_Provided data_
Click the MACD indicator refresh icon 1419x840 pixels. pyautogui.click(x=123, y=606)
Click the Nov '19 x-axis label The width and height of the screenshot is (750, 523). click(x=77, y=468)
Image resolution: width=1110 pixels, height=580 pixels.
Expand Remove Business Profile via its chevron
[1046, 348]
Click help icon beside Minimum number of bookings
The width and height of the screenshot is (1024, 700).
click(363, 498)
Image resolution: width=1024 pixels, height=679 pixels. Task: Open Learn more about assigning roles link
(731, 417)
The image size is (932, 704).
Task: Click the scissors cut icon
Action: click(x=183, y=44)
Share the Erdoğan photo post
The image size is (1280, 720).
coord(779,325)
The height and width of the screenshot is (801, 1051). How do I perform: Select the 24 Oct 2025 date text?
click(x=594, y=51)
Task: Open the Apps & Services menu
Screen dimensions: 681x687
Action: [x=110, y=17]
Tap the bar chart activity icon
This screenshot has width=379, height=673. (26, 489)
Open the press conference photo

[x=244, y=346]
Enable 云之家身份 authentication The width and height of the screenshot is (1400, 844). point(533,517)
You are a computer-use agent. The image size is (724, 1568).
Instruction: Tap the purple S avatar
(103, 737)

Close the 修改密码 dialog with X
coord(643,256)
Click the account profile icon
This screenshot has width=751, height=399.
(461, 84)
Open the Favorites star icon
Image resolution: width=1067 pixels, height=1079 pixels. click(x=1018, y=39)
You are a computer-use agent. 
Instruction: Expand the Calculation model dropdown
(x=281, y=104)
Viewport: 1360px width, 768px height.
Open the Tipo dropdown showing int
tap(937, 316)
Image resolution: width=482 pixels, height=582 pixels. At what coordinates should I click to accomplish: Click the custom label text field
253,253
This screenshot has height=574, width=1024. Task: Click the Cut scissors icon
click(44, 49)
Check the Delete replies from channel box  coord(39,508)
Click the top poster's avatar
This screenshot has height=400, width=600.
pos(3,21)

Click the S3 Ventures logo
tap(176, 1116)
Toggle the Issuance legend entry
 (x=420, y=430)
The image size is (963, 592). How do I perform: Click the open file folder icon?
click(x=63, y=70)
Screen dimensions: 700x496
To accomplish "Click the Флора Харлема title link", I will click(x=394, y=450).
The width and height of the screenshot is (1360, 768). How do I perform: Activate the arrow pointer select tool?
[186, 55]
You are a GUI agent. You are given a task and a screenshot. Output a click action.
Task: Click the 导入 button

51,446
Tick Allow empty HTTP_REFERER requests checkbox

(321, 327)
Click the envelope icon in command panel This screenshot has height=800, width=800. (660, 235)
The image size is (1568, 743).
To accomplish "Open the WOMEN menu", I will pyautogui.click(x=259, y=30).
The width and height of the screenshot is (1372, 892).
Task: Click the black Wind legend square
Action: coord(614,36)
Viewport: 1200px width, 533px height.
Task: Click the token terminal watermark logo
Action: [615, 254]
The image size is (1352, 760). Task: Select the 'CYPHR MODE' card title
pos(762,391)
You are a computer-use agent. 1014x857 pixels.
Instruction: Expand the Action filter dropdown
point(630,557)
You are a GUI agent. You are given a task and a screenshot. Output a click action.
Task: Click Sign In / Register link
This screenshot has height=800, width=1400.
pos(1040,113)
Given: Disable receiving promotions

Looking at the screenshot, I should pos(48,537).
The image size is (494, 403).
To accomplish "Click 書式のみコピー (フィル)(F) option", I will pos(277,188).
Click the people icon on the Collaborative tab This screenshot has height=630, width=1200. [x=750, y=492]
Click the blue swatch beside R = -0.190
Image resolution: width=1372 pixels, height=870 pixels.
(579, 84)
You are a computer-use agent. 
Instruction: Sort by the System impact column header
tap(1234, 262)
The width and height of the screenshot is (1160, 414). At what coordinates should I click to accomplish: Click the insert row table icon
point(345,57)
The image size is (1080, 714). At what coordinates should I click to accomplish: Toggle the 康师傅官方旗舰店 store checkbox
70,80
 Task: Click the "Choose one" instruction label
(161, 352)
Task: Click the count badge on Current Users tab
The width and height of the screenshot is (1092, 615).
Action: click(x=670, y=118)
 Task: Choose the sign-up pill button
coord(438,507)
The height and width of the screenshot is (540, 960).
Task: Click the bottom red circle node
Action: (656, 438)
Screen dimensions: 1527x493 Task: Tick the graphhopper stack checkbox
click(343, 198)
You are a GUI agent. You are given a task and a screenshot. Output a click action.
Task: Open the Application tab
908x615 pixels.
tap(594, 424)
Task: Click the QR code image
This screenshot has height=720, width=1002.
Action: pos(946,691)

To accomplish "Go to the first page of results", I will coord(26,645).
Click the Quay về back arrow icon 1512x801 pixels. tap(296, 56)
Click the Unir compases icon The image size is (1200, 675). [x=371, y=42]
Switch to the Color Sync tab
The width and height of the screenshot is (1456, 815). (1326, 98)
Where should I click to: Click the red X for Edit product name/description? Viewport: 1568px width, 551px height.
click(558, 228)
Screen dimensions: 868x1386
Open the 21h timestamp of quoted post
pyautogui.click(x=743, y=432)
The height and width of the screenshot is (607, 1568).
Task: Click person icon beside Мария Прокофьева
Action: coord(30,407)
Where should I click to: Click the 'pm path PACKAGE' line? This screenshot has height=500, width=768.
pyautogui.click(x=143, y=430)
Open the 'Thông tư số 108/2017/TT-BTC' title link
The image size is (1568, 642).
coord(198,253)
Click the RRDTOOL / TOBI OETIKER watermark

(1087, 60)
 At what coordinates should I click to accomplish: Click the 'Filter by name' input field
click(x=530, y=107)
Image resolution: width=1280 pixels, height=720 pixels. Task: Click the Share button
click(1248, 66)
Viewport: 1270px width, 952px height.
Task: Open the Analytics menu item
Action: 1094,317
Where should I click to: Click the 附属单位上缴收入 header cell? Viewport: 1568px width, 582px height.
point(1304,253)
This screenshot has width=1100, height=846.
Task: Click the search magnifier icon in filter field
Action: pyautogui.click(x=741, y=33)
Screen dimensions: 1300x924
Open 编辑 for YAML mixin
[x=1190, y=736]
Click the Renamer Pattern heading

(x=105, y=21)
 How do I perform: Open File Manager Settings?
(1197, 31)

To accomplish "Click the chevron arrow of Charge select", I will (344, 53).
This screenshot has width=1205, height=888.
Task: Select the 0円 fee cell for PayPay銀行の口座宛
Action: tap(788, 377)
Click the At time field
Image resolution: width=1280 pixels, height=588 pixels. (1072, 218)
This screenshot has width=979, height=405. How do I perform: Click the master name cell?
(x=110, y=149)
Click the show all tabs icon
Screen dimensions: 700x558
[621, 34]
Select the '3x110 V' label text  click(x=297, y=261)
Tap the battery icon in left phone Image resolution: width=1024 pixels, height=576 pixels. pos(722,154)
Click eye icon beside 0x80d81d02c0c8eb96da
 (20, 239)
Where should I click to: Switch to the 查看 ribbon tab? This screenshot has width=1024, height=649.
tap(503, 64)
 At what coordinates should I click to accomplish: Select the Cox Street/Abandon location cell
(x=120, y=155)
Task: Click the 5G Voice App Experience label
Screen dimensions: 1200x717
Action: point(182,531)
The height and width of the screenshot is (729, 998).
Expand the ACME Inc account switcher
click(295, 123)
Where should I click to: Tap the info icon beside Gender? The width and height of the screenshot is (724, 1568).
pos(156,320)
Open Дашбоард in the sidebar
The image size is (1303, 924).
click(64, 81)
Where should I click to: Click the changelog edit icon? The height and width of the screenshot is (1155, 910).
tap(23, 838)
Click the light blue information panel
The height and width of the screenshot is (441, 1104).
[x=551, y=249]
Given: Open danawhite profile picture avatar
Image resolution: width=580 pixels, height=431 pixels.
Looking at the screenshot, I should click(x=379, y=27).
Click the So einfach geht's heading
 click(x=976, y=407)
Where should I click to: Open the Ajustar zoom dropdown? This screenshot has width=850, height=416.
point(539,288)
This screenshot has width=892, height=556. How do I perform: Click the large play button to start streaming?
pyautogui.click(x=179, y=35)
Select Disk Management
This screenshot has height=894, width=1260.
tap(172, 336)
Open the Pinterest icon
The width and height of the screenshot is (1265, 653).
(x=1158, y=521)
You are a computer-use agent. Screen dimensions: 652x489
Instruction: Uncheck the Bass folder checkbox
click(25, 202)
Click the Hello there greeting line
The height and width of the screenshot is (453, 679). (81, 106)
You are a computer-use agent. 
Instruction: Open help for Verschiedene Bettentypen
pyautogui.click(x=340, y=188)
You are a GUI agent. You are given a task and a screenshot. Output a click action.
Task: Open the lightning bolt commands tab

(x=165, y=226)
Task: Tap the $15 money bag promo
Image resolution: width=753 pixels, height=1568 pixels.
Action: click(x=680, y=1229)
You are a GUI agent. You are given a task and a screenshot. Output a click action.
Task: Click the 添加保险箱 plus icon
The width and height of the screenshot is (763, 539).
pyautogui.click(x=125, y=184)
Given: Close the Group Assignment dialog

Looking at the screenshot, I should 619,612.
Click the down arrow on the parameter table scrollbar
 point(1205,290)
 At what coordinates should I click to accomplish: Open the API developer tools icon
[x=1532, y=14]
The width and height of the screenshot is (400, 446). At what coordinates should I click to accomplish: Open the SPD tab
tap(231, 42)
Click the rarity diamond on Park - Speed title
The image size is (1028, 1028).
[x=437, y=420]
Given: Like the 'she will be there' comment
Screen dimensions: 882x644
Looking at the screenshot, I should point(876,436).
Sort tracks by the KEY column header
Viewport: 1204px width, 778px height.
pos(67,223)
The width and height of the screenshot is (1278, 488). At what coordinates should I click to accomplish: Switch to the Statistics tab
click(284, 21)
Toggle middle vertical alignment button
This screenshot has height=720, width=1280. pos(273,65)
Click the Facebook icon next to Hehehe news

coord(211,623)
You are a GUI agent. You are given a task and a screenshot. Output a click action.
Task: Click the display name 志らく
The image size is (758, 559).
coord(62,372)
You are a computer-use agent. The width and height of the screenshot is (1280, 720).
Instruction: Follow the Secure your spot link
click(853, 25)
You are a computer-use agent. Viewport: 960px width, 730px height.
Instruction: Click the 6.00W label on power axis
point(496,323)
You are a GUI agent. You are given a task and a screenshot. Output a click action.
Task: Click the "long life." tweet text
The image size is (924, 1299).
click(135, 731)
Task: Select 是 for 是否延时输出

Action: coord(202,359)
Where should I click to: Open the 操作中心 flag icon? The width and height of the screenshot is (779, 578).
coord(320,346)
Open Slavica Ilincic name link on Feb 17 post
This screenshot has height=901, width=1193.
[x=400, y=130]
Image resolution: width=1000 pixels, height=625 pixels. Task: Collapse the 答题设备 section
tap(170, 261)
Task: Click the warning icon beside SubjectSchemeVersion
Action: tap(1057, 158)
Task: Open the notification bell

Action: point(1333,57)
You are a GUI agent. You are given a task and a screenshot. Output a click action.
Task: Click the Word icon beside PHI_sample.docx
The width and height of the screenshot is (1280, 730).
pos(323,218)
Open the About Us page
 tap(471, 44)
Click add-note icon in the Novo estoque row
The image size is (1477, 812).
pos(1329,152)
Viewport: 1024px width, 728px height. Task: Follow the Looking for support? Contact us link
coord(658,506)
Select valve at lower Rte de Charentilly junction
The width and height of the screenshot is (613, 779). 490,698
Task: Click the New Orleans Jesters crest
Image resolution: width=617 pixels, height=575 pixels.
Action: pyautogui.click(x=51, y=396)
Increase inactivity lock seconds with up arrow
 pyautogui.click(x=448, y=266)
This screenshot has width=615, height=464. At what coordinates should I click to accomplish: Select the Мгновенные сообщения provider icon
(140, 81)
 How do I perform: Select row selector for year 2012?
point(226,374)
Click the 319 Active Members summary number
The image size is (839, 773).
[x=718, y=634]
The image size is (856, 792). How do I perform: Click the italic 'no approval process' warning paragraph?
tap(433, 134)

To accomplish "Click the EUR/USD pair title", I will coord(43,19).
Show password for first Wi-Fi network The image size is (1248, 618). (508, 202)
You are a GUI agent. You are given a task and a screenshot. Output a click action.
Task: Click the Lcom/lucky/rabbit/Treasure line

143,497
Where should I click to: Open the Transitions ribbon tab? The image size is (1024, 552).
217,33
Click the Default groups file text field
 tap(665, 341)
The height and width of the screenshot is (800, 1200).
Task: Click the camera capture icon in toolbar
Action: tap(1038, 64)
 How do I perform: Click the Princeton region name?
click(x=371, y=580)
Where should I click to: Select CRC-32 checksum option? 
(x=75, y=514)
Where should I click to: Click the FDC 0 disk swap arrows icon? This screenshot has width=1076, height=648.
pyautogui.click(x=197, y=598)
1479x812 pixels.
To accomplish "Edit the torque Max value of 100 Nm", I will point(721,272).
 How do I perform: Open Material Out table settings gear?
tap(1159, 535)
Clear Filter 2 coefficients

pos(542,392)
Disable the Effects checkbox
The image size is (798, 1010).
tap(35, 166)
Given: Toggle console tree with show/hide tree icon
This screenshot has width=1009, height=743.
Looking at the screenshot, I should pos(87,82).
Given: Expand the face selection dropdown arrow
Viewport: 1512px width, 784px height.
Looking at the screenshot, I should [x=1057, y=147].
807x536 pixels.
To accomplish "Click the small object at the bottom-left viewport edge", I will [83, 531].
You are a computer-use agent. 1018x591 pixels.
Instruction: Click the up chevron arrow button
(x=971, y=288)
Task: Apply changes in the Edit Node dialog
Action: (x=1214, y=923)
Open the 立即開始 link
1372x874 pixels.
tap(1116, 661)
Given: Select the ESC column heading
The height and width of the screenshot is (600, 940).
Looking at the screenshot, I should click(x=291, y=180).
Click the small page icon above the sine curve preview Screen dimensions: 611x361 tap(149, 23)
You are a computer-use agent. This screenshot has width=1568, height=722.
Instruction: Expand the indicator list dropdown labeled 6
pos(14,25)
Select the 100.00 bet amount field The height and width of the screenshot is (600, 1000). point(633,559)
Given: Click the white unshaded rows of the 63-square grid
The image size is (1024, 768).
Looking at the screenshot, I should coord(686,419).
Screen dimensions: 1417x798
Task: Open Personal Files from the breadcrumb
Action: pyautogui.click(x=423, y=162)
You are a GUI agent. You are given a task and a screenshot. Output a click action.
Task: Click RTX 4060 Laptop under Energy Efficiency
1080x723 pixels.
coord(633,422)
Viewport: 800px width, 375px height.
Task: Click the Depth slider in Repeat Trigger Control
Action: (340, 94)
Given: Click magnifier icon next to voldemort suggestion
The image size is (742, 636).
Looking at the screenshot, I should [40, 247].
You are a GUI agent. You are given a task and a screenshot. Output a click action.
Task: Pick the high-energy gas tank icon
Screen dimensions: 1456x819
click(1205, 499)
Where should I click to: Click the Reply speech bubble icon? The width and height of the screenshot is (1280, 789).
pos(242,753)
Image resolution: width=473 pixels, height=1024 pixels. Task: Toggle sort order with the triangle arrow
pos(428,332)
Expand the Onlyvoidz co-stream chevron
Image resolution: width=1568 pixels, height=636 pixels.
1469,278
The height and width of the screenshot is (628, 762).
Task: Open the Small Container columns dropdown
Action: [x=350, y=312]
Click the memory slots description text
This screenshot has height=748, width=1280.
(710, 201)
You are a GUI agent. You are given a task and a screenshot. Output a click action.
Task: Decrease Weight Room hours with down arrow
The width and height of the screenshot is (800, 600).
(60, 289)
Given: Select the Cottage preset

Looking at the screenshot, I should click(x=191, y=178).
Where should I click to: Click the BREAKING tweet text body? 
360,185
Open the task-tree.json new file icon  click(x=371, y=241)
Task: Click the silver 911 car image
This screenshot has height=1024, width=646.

_Task brief_
Copy each line holding "computer" from the material above.

_Answer for this exercise_
You are a computer-use agent. The image size is (724, 1568).
You are a computer-use agent. 
You are a computer-use agent. 1014x857 pixels.
You are a computer-use agent. 
You are a computer-use agent. Screen dimensions: 652x489
You are a computer-use agent. 
You are a computer-use agent. The width and height of the screenshot is (1280, 720).
You are a computer-use agent. Viewport: 960px width, 730px height.
You are a computer-use agent. 1018x591 pixels.
You are a computer-use agent. This screenshot has width=1568, height=722.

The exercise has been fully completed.